Times are in milliseconds (not speedups). I’m running this on a GeForce 8600M GT (MacBook Pro laptop). The source code is below if you’d like to try on your own.
- The original baseline CPU and GPU algorithms both using bubble sort. The GPU version uses vanilla global memory accesses. The GPU is beating the CPU with brute force parallelism.
cpu = 0.0894 gmem = 0.0144
- Put in the –maxrregcount=9 flag you suggested. It goes from using 11 reg, 36 lmem bytes to now using 9 reg, 40 lmem. Going from 11 to 9 registers means more blocks can launch, so we get a slight speedup at the cost of only 4 bytes of lmem (4 bytes == one global read).
gmem = 0.0144 gmem_r9 = 0.0115
- Put the exchange algorithm into both CPU and GPU — no more bubble sort. Still use vanilla memory accesses. We now see a dramatic win for the GPU, but I have no explanation for why the CPU takes longer now. Any ideas?
cpu_exch = 0.1215 gmem_exch = 0.0048
- For the GPU, keep the original exchange sort version that uses shared memory for accesses. This is the best time for all algorithms: fast memory accesses, efficient sorting, fewest registers.
exch = 0.0013
Here they all are together:
cpu = 0.0894 gmem = 0.0144 gmem_r9 = 0.0115 cpu_exch = 0.1215 gmem_exch = 0.0048 exch = 0.0013
Anyone know why the CPU takes longer when using exchange sort? I am checking the return values to make sure all the algorithms are still functionally correct.

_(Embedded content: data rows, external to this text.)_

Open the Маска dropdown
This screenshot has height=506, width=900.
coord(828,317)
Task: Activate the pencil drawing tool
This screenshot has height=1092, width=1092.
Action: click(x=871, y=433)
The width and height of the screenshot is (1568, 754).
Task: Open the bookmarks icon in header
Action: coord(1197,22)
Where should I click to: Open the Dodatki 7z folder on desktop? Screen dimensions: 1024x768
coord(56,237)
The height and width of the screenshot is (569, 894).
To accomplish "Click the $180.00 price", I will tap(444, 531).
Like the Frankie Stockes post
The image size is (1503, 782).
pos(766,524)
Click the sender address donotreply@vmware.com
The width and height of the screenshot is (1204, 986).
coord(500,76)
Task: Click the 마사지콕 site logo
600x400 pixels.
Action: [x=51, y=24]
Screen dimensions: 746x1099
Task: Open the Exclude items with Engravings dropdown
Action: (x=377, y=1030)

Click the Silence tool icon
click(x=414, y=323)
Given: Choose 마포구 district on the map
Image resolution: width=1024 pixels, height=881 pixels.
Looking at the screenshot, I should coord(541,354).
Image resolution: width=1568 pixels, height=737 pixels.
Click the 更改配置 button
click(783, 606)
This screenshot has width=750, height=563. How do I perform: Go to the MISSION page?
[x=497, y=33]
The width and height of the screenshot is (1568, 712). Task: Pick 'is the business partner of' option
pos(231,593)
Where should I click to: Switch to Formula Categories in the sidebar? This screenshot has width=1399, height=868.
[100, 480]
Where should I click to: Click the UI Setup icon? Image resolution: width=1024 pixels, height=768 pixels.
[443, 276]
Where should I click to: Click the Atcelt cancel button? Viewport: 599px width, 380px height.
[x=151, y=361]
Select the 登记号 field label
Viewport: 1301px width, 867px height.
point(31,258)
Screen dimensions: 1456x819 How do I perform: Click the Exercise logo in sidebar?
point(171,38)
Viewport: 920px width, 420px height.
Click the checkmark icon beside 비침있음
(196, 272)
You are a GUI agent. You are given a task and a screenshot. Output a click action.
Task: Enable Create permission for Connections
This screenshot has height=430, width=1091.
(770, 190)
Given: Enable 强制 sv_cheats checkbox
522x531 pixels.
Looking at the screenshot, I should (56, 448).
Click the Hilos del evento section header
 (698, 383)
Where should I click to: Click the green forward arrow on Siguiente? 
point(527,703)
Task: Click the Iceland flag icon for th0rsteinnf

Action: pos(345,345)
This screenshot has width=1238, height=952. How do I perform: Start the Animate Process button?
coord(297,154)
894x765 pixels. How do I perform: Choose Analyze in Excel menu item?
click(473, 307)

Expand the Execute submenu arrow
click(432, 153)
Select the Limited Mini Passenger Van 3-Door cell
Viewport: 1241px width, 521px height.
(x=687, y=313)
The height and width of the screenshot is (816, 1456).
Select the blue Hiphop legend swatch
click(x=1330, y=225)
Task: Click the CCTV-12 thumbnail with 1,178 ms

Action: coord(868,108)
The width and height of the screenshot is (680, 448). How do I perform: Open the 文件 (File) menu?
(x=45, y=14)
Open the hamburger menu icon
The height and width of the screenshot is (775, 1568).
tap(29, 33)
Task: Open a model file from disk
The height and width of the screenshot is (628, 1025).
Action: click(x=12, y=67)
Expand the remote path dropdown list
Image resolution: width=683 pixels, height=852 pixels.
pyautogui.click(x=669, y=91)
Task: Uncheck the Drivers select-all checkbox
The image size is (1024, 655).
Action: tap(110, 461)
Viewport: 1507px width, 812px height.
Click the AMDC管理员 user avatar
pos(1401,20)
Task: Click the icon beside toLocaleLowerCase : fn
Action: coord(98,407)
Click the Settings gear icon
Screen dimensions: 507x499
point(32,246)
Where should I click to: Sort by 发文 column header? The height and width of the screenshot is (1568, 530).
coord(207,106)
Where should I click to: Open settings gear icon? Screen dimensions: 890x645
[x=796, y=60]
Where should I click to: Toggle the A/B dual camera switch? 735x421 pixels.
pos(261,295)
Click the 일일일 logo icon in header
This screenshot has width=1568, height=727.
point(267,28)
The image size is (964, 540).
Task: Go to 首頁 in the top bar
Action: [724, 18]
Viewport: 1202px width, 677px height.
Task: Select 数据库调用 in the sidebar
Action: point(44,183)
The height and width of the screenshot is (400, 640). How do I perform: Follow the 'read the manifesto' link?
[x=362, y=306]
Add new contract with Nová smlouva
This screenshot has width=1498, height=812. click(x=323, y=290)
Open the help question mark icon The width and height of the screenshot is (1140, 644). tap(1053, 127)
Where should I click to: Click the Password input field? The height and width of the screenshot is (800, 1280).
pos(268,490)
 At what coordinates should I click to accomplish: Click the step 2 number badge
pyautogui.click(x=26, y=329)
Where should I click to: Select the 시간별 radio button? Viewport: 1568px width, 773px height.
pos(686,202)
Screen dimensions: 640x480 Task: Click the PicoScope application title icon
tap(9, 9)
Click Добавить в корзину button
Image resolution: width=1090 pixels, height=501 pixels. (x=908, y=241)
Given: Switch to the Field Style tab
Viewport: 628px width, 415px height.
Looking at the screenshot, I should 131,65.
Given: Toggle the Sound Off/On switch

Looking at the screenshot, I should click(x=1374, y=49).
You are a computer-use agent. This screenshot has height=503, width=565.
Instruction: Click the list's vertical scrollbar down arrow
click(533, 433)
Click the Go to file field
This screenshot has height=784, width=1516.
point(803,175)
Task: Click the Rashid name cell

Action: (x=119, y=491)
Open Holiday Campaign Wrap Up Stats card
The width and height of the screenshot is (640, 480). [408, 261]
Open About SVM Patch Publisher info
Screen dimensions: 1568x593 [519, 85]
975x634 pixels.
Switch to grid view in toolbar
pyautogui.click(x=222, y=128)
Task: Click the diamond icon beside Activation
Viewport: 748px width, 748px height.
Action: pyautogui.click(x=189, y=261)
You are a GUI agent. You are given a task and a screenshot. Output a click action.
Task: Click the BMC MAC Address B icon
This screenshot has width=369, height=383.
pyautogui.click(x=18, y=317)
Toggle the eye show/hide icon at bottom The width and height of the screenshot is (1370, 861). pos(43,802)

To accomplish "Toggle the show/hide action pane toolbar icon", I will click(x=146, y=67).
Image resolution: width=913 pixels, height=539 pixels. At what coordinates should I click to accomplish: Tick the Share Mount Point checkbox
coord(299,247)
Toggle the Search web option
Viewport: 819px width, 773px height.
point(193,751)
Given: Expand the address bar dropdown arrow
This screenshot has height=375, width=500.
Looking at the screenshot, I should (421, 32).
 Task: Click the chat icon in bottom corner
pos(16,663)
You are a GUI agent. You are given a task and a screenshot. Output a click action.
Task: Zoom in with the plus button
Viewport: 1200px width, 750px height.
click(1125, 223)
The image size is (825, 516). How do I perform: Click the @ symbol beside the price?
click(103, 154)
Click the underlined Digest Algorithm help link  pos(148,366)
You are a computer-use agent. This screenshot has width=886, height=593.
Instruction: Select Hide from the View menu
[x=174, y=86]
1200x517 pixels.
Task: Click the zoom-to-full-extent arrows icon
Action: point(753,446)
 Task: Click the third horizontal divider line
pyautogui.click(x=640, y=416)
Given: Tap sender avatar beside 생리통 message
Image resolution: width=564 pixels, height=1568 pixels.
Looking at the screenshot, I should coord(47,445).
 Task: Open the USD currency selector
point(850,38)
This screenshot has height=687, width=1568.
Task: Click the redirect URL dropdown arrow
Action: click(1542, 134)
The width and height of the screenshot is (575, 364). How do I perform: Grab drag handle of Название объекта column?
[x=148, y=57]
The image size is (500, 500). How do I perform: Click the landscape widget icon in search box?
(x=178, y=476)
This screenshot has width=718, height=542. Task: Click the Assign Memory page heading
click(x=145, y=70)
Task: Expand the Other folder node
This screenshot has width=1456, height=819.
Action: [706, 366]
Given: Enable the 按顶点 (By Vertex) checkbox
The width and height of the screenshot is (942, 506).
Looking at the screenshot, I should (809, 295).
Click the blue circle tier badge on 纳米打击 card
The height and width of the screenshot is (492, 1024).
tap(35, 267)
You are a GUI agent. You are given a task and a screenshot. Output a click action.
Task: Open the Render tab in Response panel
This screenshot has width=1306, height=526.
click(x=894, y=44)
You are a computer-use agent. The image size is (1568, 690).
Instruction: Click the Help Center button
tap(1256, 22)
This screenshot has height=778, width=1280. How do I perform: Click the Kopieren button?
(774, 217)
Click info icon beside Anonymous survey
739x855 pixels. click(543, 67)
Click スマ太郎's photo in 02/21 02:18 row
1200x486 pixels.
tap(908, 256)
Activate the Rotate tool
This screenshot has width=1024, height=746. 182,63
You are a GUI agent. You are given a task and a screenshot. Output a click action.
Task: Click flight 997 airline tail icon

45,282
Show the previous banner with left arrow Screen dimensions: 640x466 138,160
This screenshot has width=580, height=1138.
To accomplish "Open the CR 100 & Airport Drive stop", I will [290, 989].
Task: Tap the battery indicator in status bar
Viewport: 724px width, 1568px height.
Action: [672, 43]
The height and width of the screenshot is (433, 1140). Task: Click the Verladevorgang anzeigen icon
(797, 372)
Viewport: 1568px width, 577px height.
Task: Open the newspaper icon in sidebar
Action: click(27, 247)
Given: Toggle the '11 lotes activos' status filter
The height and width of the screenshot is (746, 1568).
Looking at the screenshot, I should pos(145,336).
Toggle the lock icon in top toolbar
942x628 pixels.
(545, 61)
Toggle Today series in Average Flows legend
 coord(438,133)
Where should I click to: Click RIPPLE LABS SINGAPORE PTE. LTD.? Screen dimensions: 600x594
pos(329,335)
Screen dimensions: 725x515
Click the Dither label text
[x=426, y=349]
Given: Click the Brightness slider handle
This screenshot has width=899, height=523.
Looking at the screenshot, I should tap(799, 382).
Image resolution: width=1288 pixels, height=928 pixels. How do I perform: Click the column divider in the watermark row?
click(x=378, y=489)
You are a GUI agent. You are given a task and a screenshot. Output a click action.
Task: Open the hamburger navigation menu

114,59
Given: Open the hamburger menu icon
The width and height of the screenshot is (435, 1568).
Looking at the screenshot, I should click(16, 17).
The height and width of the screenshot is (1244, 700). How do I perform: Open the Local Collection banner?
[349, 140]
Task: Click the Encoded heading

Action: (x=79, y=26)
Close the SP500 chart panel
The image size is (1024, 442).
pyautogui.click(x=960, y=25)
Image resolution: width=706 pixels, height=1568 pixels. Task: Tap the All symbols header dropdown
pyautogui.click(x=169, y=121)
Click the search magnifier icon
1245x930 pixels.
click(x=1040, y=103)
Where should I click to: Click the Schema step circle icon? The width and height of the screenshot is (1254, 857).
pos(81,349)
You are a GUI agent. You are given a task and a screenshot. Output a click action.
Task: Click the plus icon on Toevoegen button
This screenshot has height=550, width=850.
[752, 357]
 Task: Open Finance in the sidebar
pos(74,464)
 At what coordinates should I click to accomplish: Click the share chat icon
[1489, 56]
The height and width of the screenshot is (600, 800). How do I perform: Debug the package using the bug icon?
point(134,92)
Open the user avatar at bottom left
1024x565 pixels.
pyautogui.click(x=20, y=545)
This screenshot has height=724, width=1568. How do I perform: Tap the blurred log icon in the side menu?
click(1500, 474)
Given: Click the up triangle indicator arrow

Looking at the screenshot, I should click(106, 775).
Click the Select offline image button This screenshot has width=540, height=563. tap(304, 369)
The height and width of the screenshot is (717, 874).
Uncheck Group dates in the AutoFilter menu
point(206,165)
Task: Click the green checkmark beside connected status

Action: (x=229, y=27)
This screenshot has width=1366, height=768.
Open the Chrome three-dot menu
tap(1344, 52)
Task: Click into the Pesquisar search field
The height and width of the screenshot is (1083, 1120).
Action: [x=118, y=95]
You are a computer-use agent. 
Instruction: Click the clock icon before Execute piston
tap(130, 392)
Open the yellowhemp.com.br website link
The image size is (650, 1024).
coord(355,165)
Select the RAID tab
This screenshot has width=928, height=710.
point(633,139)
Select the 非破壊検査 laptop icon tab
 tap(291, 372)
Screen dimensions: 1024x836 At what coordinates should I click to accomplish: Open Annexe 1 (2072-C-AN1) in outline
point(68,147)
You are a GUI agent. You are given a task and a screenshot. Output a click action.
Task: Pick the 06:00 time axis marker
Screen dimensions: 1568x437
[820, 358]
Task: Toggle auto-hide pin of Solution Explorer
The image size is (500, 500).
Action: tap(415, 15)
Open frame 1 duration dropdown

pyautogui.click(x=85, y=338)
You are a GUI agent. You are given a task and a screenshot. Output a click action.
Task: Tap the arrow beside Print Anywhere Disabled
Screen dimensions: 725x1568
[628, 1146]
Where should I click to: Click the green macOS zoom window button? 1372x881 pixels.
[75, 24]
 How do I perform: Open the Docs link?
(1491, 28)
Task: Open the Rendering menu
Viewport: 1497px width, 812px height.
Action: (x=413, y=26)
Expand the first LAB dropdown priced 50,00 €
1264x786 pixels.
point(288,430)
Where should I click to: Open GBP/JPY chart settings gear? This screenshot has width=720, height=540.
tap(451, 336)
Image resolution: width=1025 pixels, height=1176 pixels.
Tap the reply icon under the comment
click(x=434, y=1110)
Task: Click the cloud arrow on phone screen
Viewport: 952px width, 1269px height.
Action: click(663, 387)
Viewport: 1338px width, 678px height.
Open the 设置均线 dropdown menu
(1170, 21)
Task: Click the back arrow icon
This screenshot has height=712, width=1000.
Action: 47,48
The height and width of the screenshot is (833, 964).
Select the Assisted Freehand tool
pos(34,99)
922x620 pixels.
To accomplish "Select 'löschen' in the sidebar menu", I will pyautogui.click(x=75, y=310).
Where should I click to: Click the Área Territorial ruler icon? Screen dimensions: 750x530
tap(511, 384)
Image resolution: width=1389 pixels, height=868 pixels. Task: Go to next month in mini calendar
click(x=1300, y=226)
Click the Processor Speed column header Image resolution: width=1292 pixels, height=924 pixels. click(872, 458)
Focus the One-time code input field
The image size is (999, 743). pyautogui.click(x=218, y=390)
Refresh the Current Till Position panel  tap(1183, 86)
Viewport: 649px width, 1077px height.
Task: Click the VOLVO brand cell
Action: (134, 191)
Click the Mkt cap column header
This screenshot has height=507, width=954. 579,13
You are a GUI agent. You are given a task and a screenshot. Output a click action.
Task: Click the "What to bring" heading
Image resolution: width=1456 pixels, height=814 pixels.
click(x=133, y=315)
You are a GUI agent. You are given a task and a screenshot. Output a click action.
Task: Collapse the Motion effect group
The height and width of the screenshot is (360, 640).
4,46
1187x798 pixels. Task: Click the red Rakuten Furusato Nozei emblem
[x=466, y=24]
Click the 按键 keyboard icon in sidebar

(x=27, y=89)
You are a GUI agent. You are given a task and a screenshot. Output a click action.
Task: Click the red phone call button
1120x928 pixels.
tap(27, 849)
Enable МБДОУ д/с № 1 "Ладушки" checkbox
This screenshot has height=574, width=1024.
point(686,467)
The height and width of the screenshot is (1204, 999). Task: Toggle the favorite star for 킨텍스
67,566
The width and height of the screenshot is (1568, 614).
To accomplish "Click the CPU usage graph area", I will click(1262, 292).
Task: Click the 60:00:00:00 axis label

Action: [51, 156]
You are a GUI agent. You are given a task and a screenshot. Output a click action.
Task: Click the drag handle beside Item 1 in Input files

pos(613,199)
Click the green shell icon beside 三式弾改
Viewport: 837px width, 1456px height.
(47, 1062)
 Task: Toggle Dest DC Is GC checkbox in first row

The source code for all of this is included in Jacket v1.3 (currently in the testing phase). But you can also download them here to try for yourself. This experiment is contained in ‘run_13.m’. Note, the timing makes use of gsync/geval which will roll out in v1.3. To run this with v1.2.2 or earlier, just use GFORCE instead (see comment at top or run_13.m).